- Opening Delimiter -

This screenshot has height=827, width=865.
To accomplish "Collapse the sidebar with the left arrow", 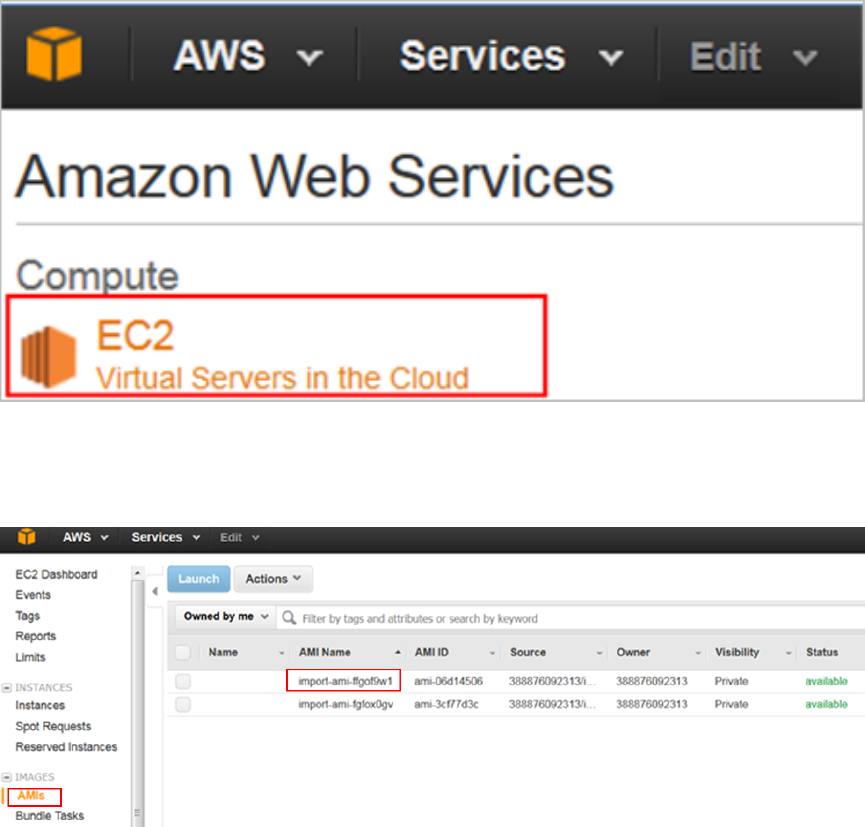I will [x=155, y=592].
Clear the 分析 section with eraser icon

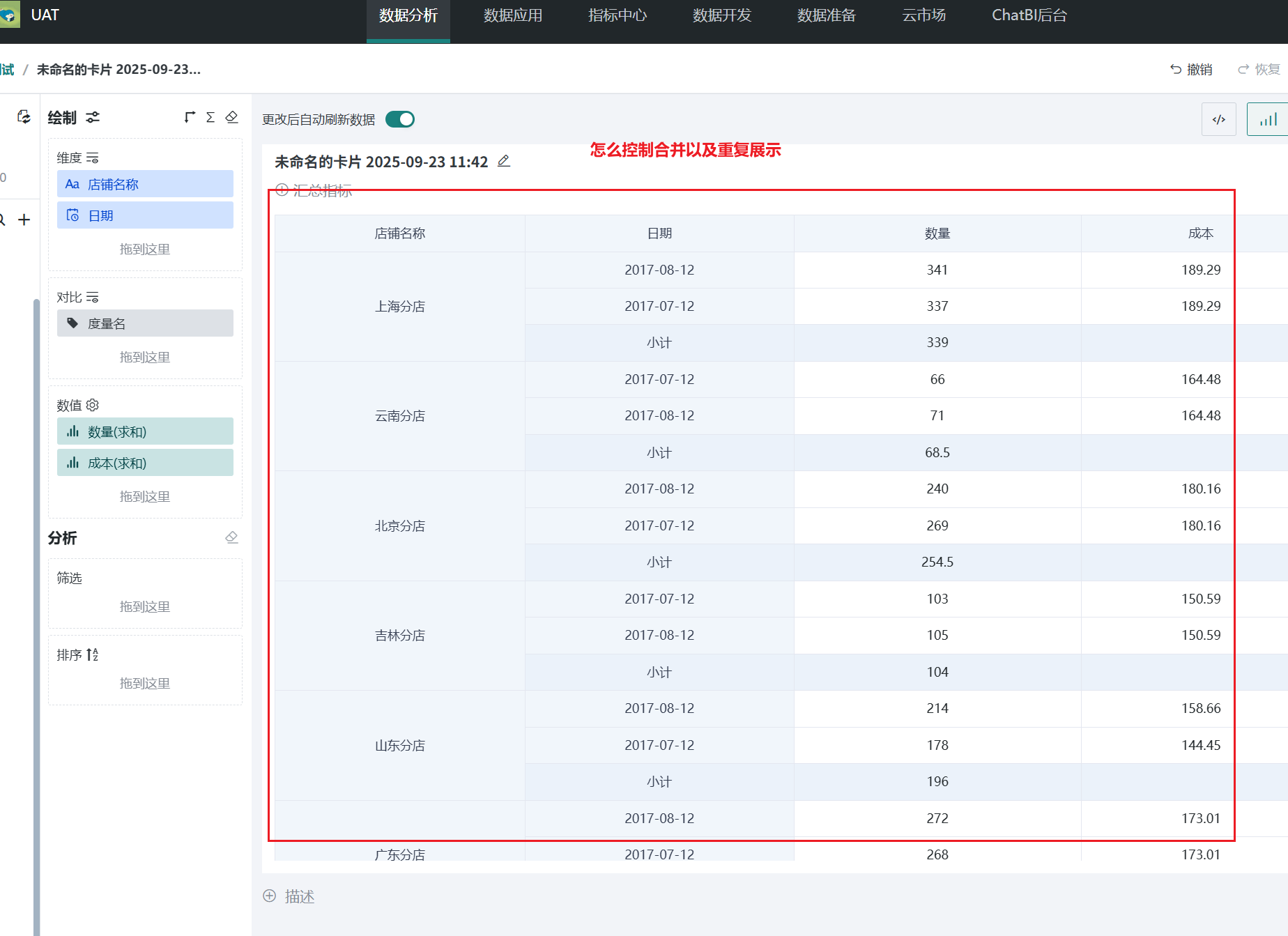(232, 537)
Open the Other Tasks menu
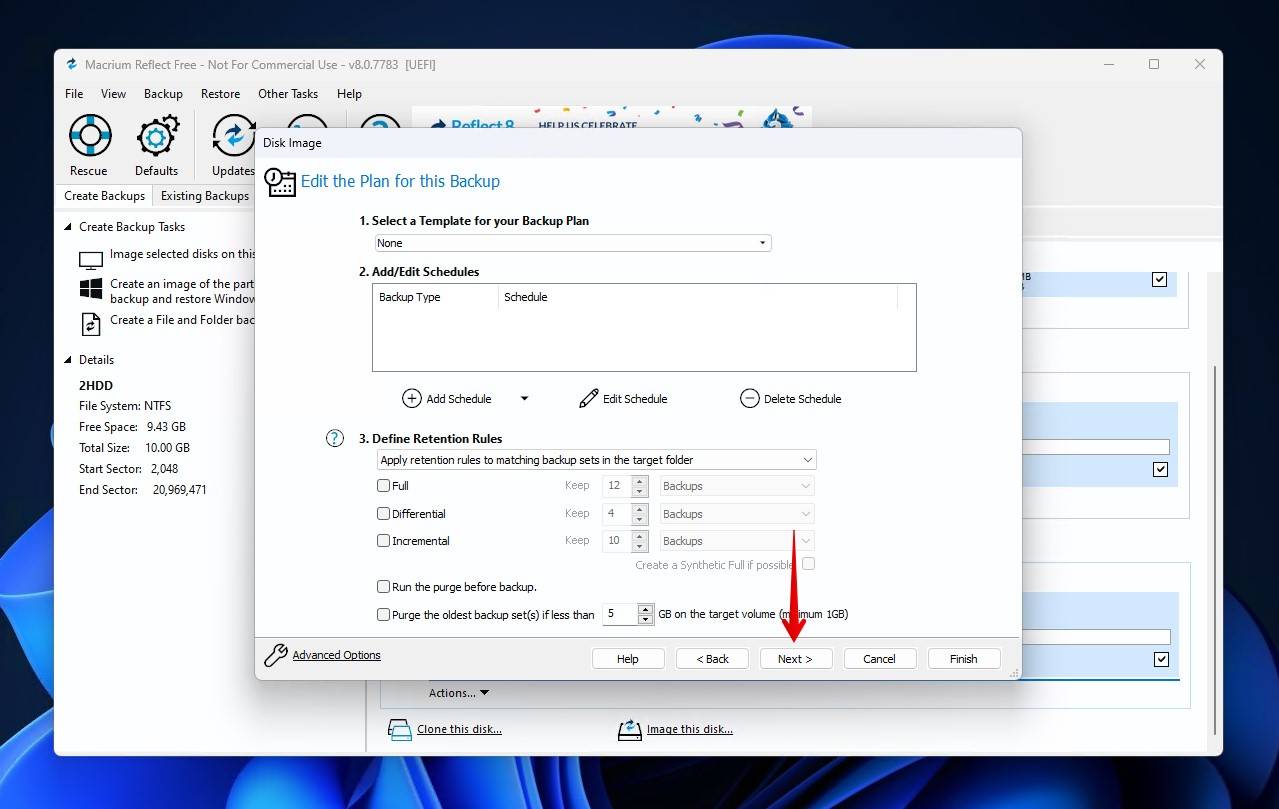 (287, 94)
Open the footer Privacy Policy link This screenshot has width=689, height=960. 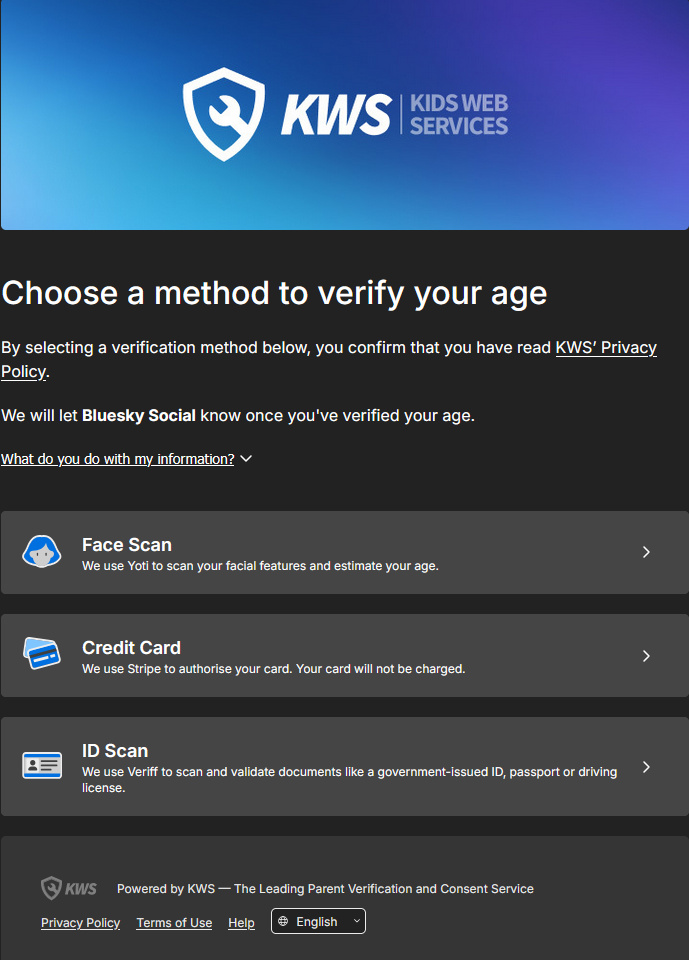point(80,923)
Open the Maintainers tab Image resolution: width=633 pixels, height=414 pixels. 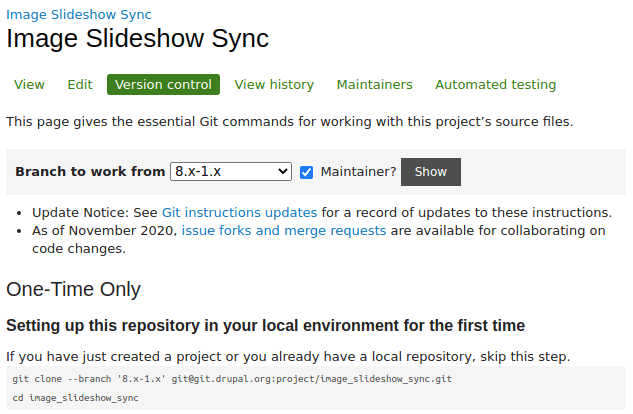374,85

- Closing Delimiter -
- Opening Delimiter -

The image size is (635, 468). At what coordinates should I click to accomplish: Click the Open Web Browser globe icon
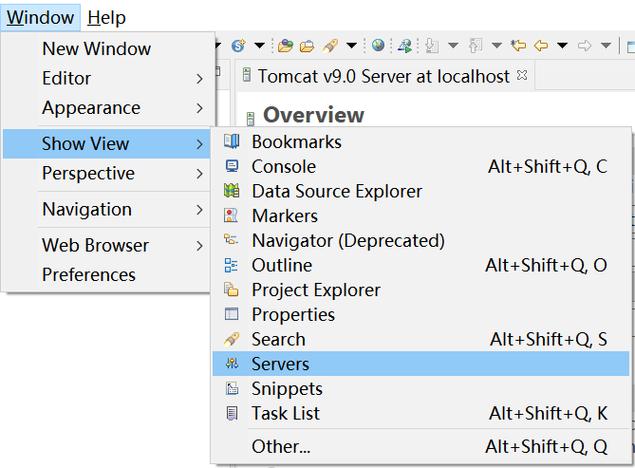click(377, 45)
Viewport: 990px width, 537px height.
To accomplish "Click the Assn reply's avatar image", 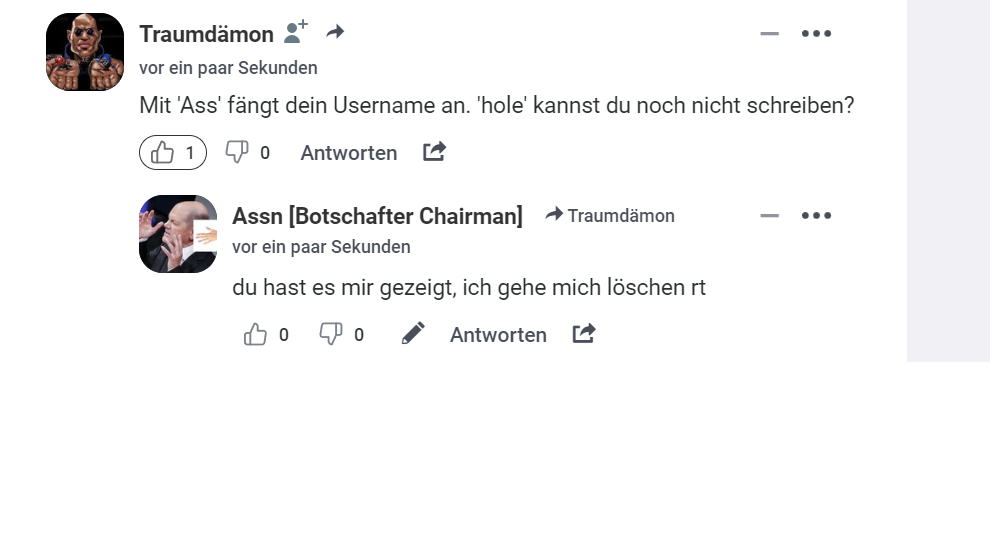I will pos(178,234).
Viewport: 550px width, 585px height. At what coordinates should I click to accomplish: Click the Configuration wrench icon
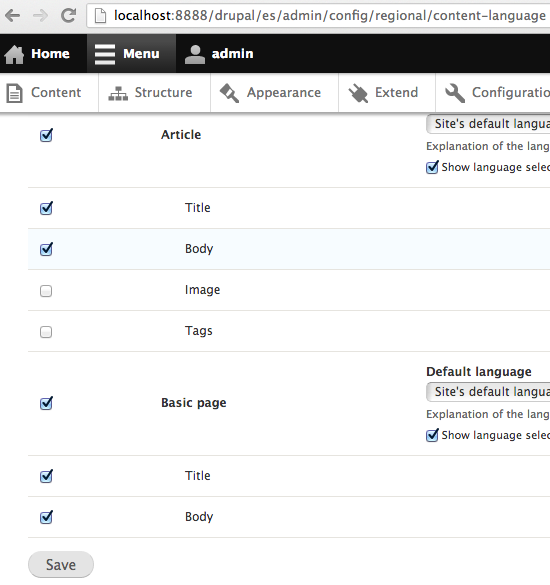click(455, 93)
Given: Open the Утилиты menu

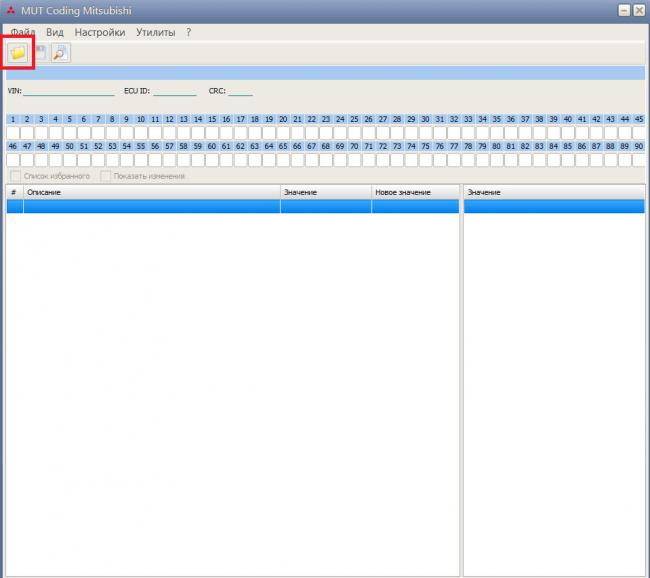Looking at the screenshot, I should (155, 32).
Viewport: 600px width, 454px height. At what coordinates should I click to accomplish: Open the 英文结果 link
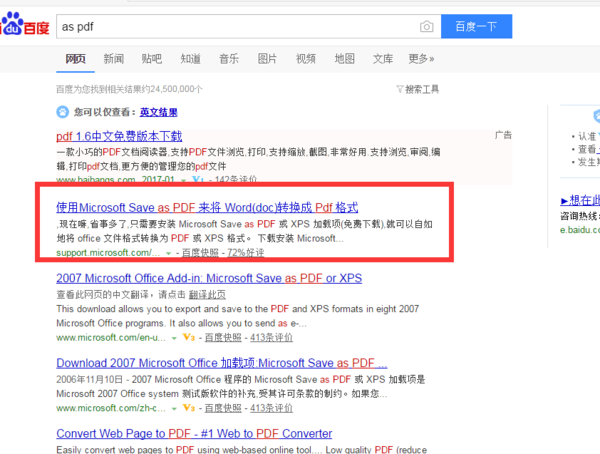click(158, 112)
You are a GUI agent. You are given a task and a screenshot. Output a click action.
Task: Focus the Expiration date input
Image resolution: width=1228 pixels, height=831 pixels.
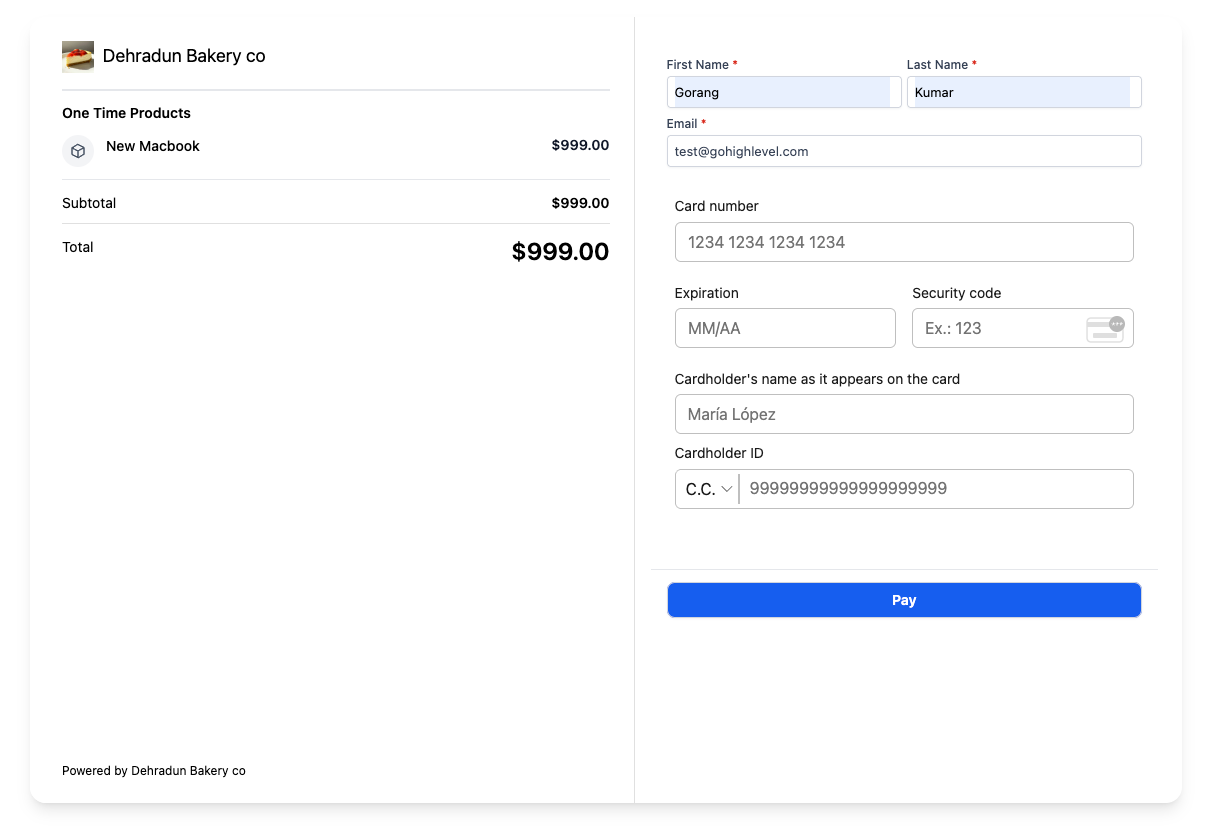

- Closing Delimiter -

→ What you are asked to do
With the pictures omitted, copy the entries above exactly from the line containing "Viewport: 550px width, 585px" through the line containing "Image resolution: width=1228", both lines included.

→ Answer to this exercise
Viewport: 550px width, 585px height. At what coordinates should I click to accomplish: Click the Configuration wrench icon
click(455, 93)
Given: Open the Утилиты menu

Looking at the screenshot, I should (155, 32).
Viewport: 600px width, 454px height. At what coordinates should I click to accomplish: Open the 英文结果 link
click(158, 112)
You are a GUI agent. You are given a task and a screenshot. Output a click action.
Task: Focus the Expiration date input
Image resolution: width=1228 pixels, height=831 pixels.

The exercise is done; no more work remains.